Still, it's worth listening to Taft's suggestion that the NDP -- just like the Conservatives before them -- has fallen too quickly under the spell of the fossil fuel industry.

"I am convinced the New Democrats have been captured almost as much as the other political parties," Taft told his audience.

Whether or not he meant to include the Alberta Liberals in that company -- when he led them, or since -- wasn't clear. But, as Taft pointed out, it would be a problem for any political party coming into the job of running a province with a one-note economy and governmental institutions heavily influenced by the industry.

"When the NDP stepped into government, they were surrounded by a captive state already," he said. "Their closest advisors, the most senior civil servants, the regulators and so on, were all, essentially, allies of the industry."

He cited the swiftly concluded royalty review and the Notley Government's "trashing" of the Leap Manifesto during the 2016 national NDP convention as evidence -- an assessment that may not be entirely fair, given the economic and political situation they faced.

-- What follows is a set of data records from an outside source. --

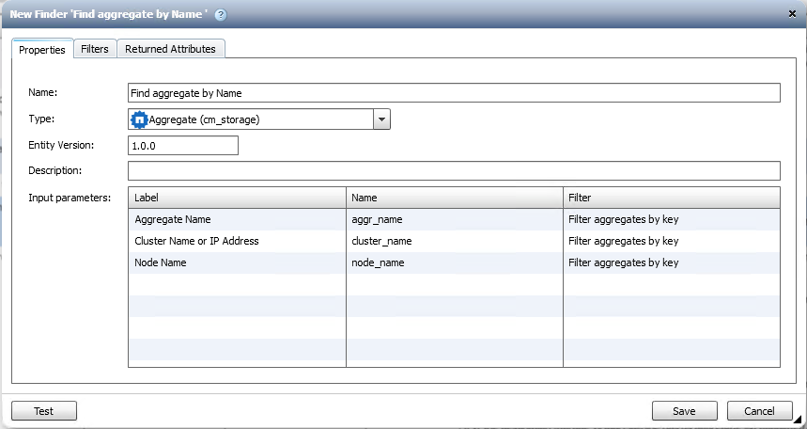The width and height of the screenshot is (807, 429).
Task: Click the Cancel button
Action: click(759, 411)
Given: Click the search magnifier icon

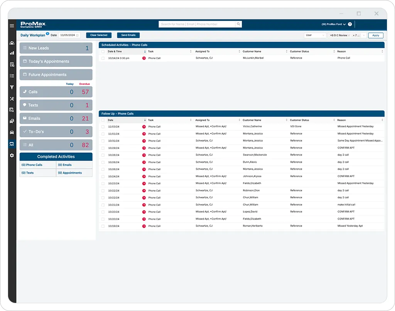Looking at the screenshot, I should (x=238, y=24).
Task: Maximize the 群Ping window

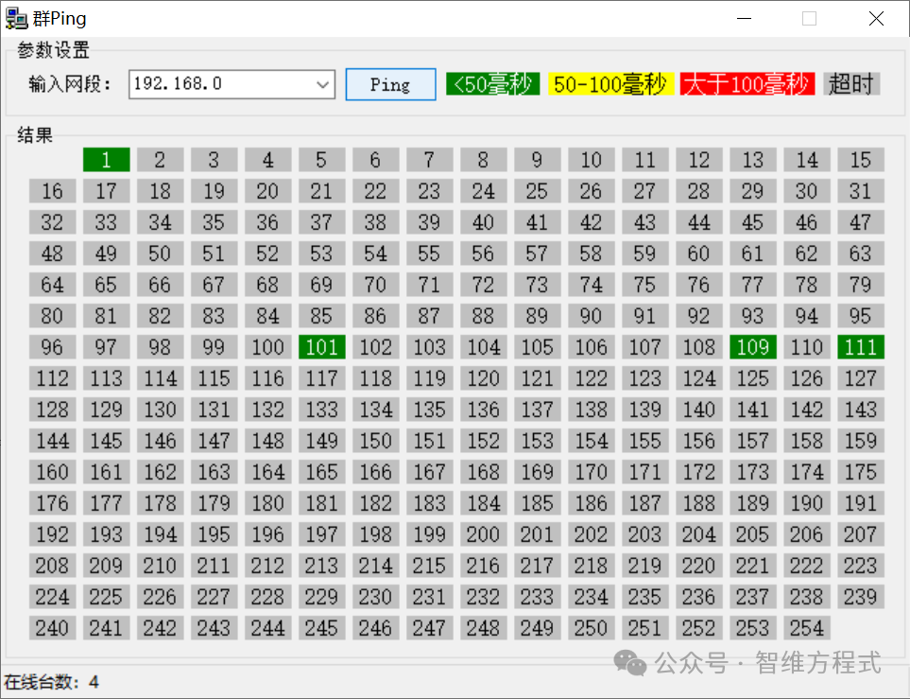Action: click(809, 18)
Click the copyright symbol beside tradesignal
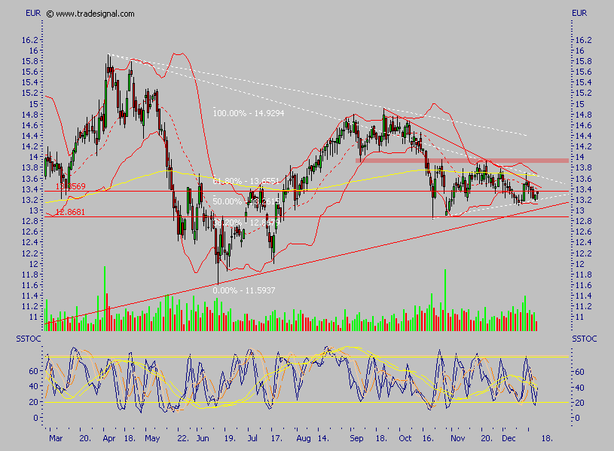The image size is (614, 451). (x=50, y=14)
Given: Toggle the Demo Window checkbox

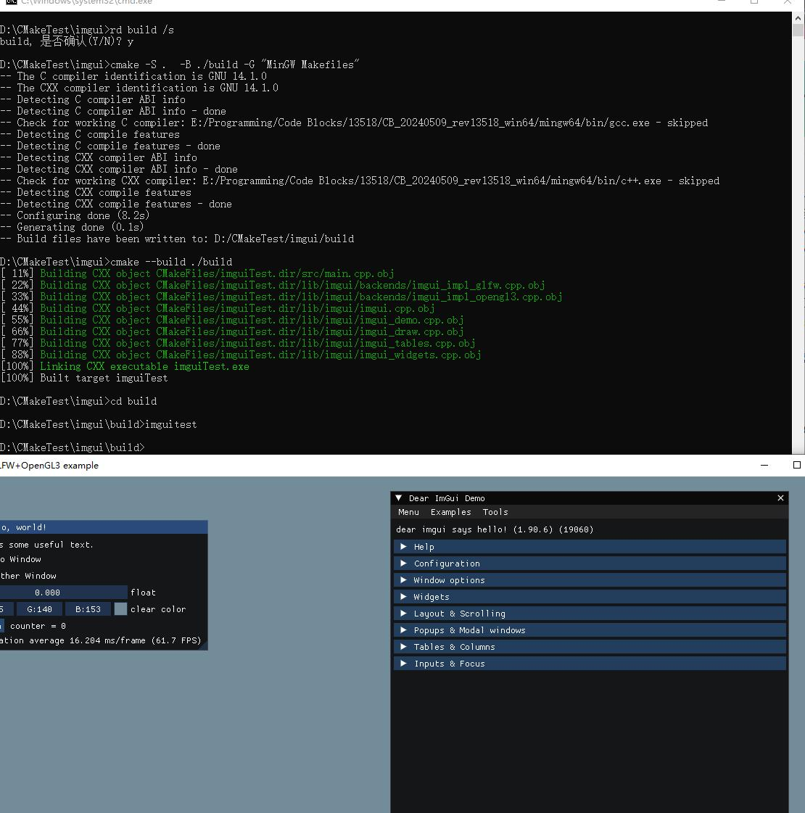Looking at the screenshot, I should (2, 558).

Still, Taft differentiated between "a captive state," as in Alberta, and "a petrostate," as in Saudi Arabia, because at least in Alberta -- despite the degree of domination by the industry and its minions -- we still have lingering democratic institutions. "The thing about a captive state is there's a chance we can still set it free… But it's going to be a tough fight," Taft argued.

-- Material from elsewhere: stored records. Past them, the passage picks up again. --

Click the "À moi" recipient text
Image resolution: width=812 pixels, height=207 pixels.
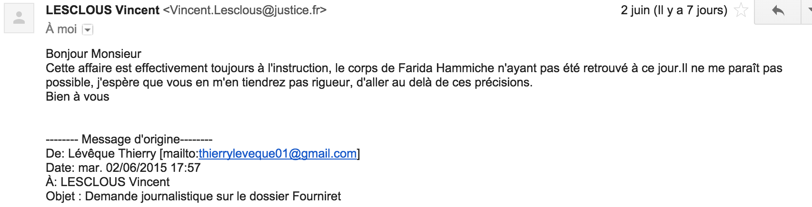[x=61, y=29]
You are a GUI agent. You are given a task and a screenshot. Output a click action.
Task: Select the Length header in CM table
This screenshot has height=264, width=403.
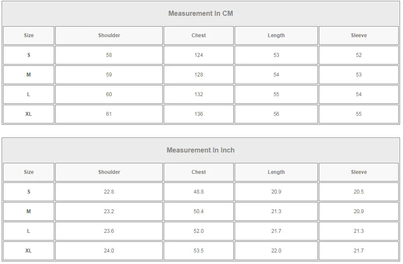click(x=277, y=35)
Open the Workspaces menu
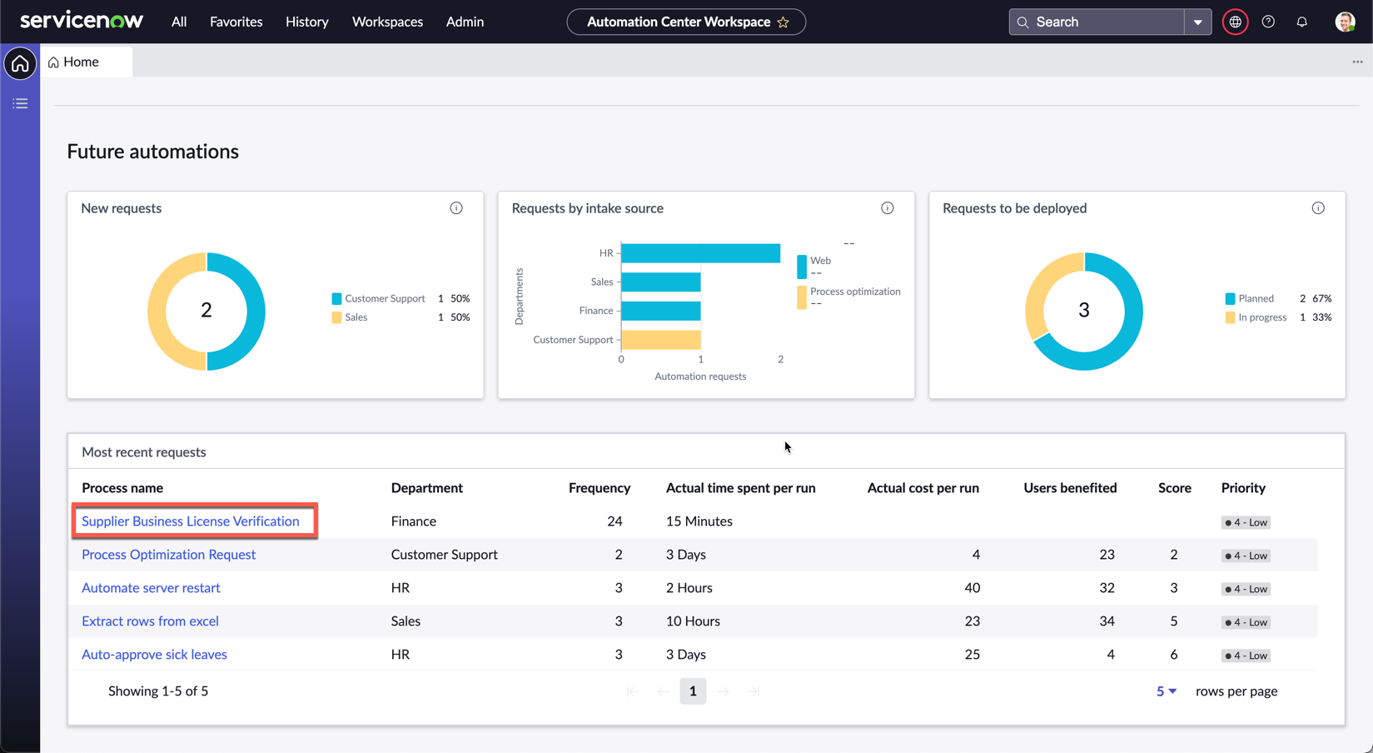This screenshot has width=1373, height=753. (x=387, y=22)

I counted six times in his formal remarks where Taft made the point that Alberta is going to have to manage the decline of the oilsands, or have it thrust upon us.

So, what's that going to look like?

"Well, one change is that demand for our product’s going to start to soften, I believe. Which means that price will stay low. The provincial books will become harder and harder to balance," Taft said.

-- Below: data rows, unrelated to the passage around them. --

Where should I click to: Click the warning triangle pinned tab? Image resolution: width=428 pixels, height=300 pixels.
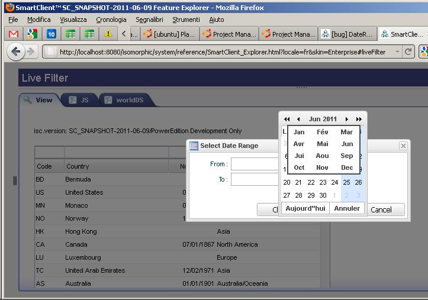[108, 34]
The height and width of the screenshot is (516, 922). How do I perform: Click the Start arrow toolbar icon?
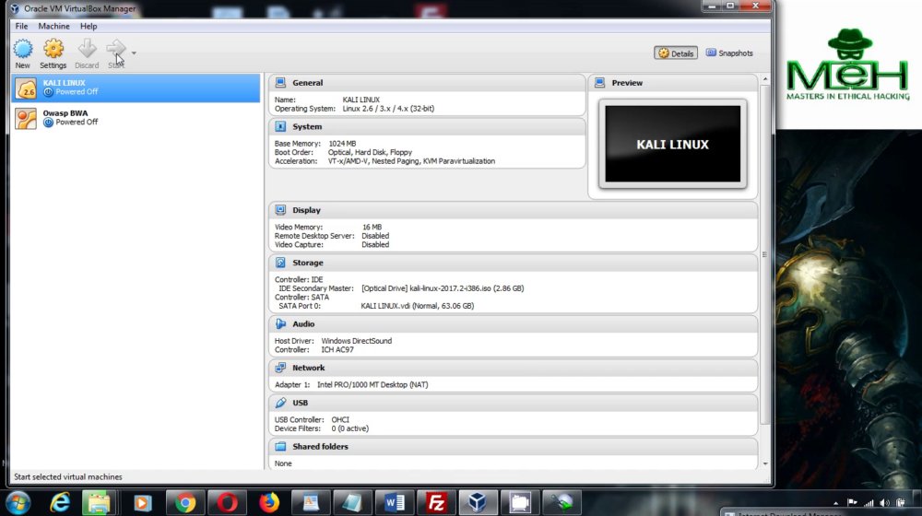[116, 50]
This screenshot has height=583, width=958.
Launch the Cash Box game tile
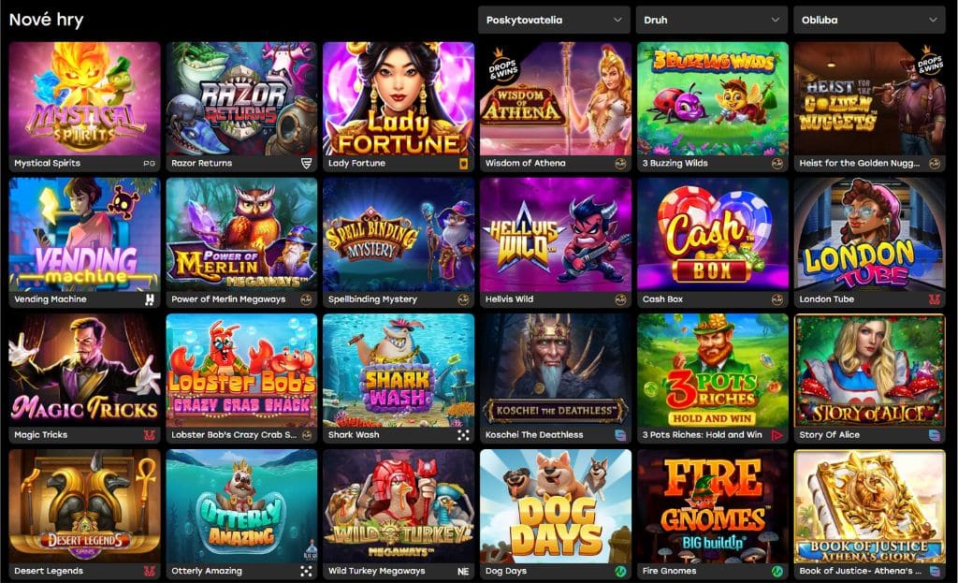pos(712,235)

"I do not expect the jobs that are being lost in the industry to be regained … you'll see more job loss," he went on. "And that will fuel a political crisis in this province, and I think that crisis is going to land in the lap of the next government."

Taft predicted the industry will face lawsuits -- with potentially "staggering settlements" like those that have bedevilled the asbestos and tobacco industries -- and the ever-rising cost of dealing with abandoned wells.

Alberta once had the opportunity to do things like Norway has, Taft observed. "We had a chance to head in that direction, but that was rearranged." The best hope now, he concluded, "is that the taxpayer doesn’t end up bearing the liability."

"I do not myself believe there are right-wing solutions to the challenges that Alberta faces, so the next hard-right government, if they do win, is going to have a really tough time."

The Calgary launch of Oil's Deep State: How the petroleum industry undermines democracy and stops action on global warming -- in Alberta and Ottawa, published by Lorimer, took place on September 29 at Mount Royal University.